Я хочу утешить Мишку. А он не обращает на меня внимания. Если бы они тогда построили метро, то мы бы родились, а метро уже построено. Мы бы пропустили самое интересное.
Я говорю это Мишке, а он отвечает:
— Ты не понимаешь. Ты ещё не учишься в школе.
Это уже нечестно. Но я ничего не говорю. Мишка что-то пишет в толстой клеёнчатой тетради. Если бы он писал по-печатному, я бы прочла. По-печатному я уже умею читать, а по-письменному нет.
Развинчиваю перламутровый бинокль. Он пахнет духами. Примеряю длинную перчатку. Ну и что, что я не хожу в школу? Мы в детском саду разучиваем хорошие песни. Про красную кавалерию.
Я машу на себя веером, тихая душистая прохлада обдувает лицо.
Вдруг Мишка говорит:
— Удивительно. Кто тебя научил обмахиваться веером? Откуда у нормального советского ребёнка старорежимные замашки?
Я бросаю веер на пол.
— Не обижайся, — говорит Мишка.
И я не обижаюсь.
Куда девается порода
У Николая Трифоновича сегодня выходной. Они с Катей идут в гости в метростроевское общежитие.
— Папка, давай пойдём пешком, — говорит Катюша. — Нам торопиться некуда, ещё утро.
— Пошли пешком. До Моховой не так уж далеко.
Блестят мокрые булыжники, дождь перестал, на чёрных ветках липы висят блестящие капли.

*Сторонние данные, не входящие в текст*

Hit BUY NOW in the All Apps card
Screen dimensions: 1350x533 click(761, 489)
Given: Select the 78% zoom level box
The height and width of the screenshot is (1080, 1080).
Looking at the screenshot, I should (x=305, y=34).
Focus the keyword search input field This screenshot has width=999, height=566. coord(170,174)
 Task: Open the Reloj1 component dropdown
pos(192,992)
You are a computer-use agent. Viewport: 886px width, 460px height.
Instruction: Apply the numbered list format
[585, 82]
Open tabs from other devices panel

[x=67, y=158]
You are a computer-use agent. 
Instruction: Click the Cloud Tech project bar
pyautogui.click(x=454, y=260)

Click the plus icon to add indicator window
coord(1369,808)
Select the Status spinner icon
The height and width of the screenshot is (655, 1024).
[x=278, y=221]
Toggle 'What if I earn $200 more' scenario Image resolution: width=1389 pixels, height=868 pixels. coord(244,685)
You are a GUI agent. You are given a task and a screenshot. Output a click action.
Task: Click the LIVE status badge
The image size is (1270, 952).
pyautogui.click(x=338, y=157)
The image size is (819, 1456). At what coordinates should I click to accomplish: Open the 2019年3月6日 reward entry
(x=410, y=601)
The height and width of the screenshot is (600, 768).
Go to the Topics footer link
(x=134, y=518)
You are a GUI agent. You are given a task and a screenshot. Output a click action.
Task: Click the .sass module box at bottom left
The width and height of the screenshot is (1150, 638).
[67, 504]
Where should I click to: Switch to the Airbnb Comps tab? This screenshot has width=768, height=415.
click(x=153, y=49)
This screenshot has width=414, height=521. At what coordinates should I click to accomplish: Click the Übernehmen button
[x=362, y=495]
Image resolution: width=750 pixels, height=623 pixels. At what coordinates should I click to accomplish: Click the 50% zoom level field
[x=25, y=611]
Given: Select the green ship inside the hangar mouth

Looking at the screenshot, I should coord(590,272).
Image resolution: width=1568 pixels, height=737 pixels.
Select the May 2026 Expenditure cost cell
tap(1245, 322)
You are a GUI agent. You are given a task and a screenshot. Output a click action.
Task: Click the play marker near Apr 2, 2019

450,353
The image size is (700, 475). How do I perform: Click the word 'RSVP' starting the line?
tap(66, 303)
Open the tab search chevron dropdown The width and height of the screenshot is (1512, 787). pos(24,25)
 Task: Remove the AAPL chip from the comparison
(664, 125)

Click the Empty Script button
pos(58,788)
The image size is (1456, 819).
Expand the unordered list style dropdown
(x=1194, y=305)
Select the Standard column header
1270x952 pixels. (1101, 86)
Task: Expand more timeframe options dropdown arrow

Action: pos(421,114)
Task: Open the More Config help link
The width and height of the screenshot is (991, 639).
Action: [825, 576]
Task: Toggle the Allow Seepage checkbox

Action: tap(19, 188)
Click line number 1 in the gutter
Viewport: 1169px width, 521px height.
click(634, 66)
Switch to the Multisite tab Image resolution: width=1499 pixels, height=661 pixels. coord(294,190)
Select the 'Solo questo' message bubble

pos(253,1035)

— Смотри, папка, булыжники фиолетовые.
— Выдумываешь. Серые. Когда метро пустим, сяду где-нибудь на солнышке и буду сидеть целую неделю. По солнцу в шахте скучаю.
— И я с тобой. Ладно? Сядем с тобой на солнышке и будем сидеть целую неделю.
На двух высоких неструганых рейках лозунг:
«Ежедневно вынимать девять тысяч кубометров грунта и укладывать четыре тысячи кубометров бетона!»
Отец кивает на лозунг:
— Вот, видишь: девять и четыре. Для тебя и для других просто цифры. А нам это задача. Не из лёгких, между прочим.
— Рассказывай. — Катюша дёргает отца за руку. — Давно ты ничего не рассказывал. Мы уже историей почти две тетради исписали. Дольше всех Мишка приносит. Он в старой газете материал нашёл. Мишка молодец. У него на шапке буква «М».
— Мишка? — переспрашивает отец. — Это который фиги показывает?
— Мишка? Нет, папка, ты перепутал. Он никогда себе этого не позволит. Он молодец, Мишка.
Катя замолкает, смотрит на воробья: сел на голую ветку и покачивается — то хвост выше, то голова выше. Равновесие старается удержать. Отец молчит.
— Рассказывай, папка.
— Приходят новички на шахту, берут в руки молоток. Думают, простое дело: тарахти молотком, порода сама отколется. Но не так всё просто. Породу надо чувствовать. Когда твёрдый известняк, за смену одного метра не пройдёшь. А лозунг в голове — девять тысяч кубометров грунта, четыре тысячи кубометров бетона. Девять и четыре. В этих девяти, что ни говори, и мои кубики есть.
Подъехал извозчик: крытая пролётка со скамеечкой на двоих, а сам впереди сидит, пальто ватное, целый день на ветру, и лицо красное.